Culture of algae in laboratory is not only important for knowing the details of the external morphology and reproduction in a particular algae or algal group, it is equally important to know the details of algal life-histories, taxonomy, physiology, biochemistry, genetics and also its ultra-structure. Most of the development in this field have taken place mainly during the last 45 years.
For instructions in the laboratory, the algal cultures, should either be started from the fresh collections from the field or may also be procured from some ‘culture-supplying agencies’ of the world. The first step for the laboratory culture, therefore, is the isolation of the required material. Under isolation may be isolated single cells, colonies, filaments or fragments. The second step is to transfer the isolated material into a suitable culture medium.
Scope of algal culture
Advancement in the knowledge of algae whether of their biochemistry, genetics or role in the natural environment depends largely on the use of cultures. The organisms that grow and multiply in a special nutrient medium which is called culture medium.

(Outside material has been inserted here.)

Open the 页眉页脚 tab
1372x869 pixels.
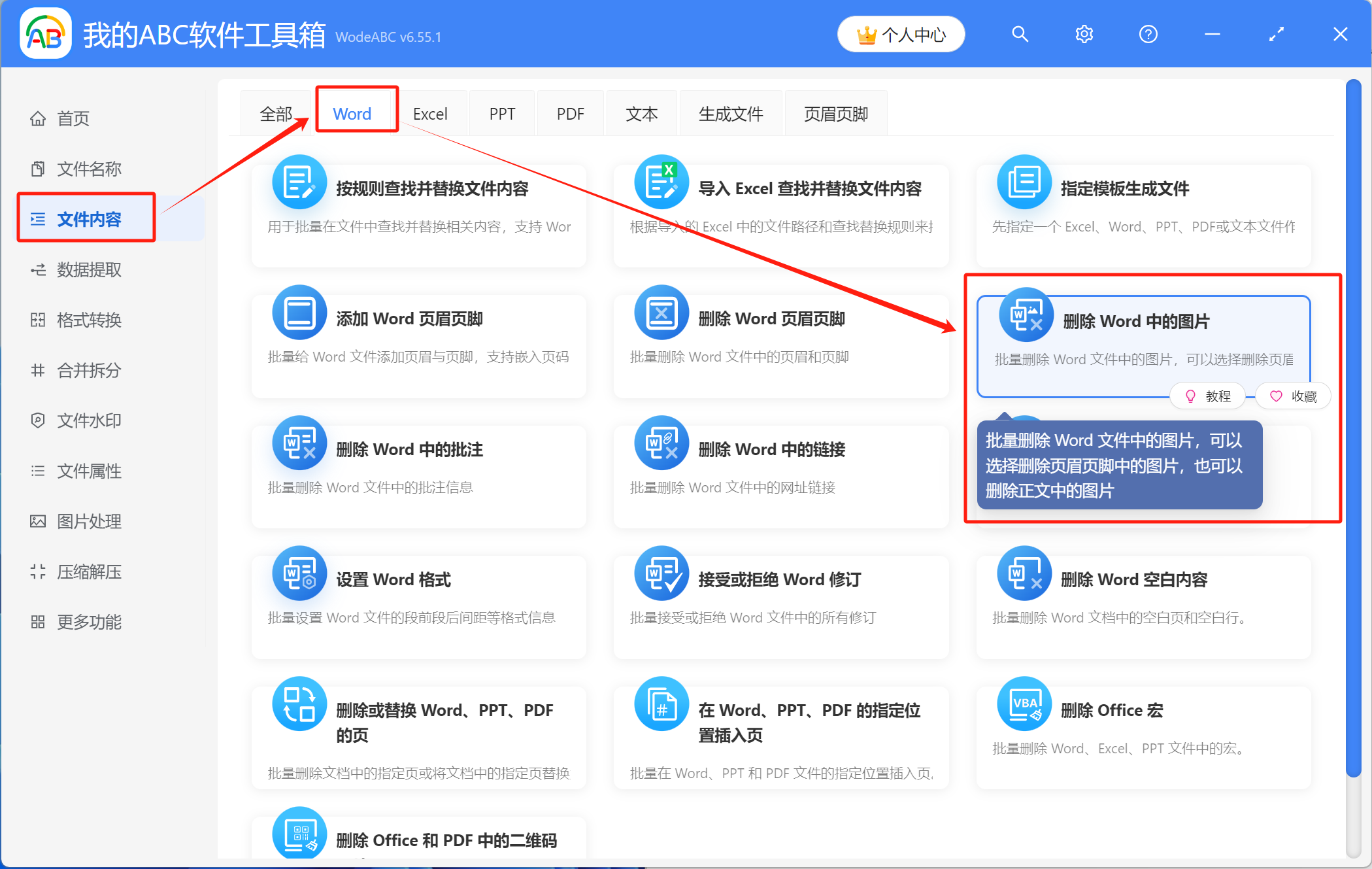(836, 113)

If the algae are grown in artificial culture then several aspects of algal cultures may be undertaken. The scope of algal culture are-
- It is possible to trace the life cycle of a species and learn morphological and genetical phases of the life cycle of the algae.
- To study the manner of gamete formation, gamete union, ecological factors related to reproductive phases.
- To determine the morphological and reproductive characteristics as aids in establishing taxonomic criteria and developing phylogenetic relationships.
- To produce specimens for cytological and ultra-microscopical examination of cell structure, organelles and cell divisions.
- To study the physiology of algae and apply information to other plants-photosynthesis, respiration, nutrients requirements, response to light, temperature.
- To study the elaboration of extra metabolites, endo- or exo-toxins, antibiotics.
- To determine chemical composition of algae for both practical and scientific purposes.
- To study production and productivity rate and theri relationships to limnology, to food chain of aquatic animals and as food for domestic animals and for men (e.g. Spirulina platensis).
- To study and test algicides, their effects on different spp. and their use in various concentration.
- To study relationships of algae to water quality or sanitation.
Kinds of algal culture
Bold and Wynne (1978) have summarized the following kinds of cultures:
- Clonal culture
A culture obtained from one single cell or fragment of a n individual is called a clonal culture. It is used to conduct experiments in genetic homogeneity.
2. Axenic culture
A culture obtained from one strain or an algal species, separated from all other strains, species or other living organisms (protozoa, bacteria or some fungi) is called axenic culture or pure culture.
3. Unialgal culture
A culture obtained from one strain or species of an alga is called unialgal culture. In such cultures other living organisms (protozoa, bacteria or fungi) my also be present.
Chu 10 Medium
Chu (1942) suggested the use of following medium for culturing many algae, especially Myxophyceae.
|K3HPO4||.01 or, .005|
Solidify the medium by adding 15 g/l agar.